As for rsyslog, using version 8.2.1 on RHEL 6.5 64bit.



When you say disable DNS look ups, you mean running with -x option, yes?



As for what i'm doing with logs, it goes like this (pulling out the relevant 
parts from multiple files and internal hostnames sanitized):



input(type="imudp" port="514" ruleset="MainRoutingEngine")



ruleset(name="MainRoutingEngine"

        queue.type="fixedArray"

        queue.size="250000"

        queue.dequeueBatchSize="4096"

        queue.workerThreads="4"

        queue.workerThreadMinimumMessages="60000"

        ) {

        call DataArchiving

        #call DataForwarding

}



ruleset(name="DataArchiving"

        queue.type="fixedArray"

        queue.size="250000"

        queue.dequeueBatchSize="4096"

        queue.workerThreads="4"

        queue.workerThreadMinimumMessages="60000"

        ) {



        action( type="omfile"

                file="/data/logs/incoming-all.log"

                ioBufferSize="64k"

                flushOnTXEnd="off"

                asyncWriting="on")



        if $syslogtag == 'LEEF:' and $msg contains 'Websense' then {

                action( type="omfile"

                        dynaFile="sortByHostnameYearMonthWebsense"

                        ioBufferSize="64k"

                        flushOnTXEnd="off"

                        asyncWriting="on"

                        )

                stop

        }



        if $rawmsg contains '_SIEM' then {

                action( type="omfile"

                        dynaFile="sortByHostnameYearMonthCiscoWSASquid"

                        ioBufferSize="64k"

                        flushOnTXEnd="off"
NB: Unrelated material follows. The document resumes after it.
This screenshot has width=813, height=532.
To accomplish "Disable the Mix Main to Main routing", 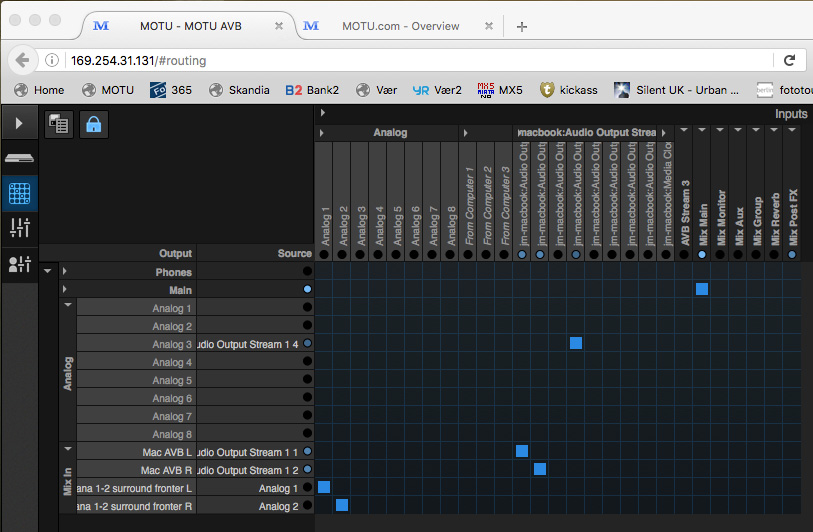I will tap(702, 289).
                        asyncWriting="on"

                        )

                stop

        }



        if $rawmsg contains 'SFIMS:' then {

                action( type="omfile"

                        dynaFile="sortByHostnameYearMonthSourcefire"

                        ioBufferSize="64k"

                        flushOnTXEnd="off"

                        asyncWriting="on"

                        )

                stop

        }



        if $rawmsg contains 'fenotify-' then {

                action( type="omfile"

                        dynaFile="sortByHostnameYearMonthFireeye"

                        ioBufferSize="64k"

                        flushOnTXEnd="off"

                        asyncWriting="on"

                        )

                stop

        }



        if $hostname == 'server.com' then {

                action( type="omfile"

                        dynaFile="sortByHostnameYearMonthTippingpoint"

                        ioBufferSize="64k"

                        flushOnTXEnd="off"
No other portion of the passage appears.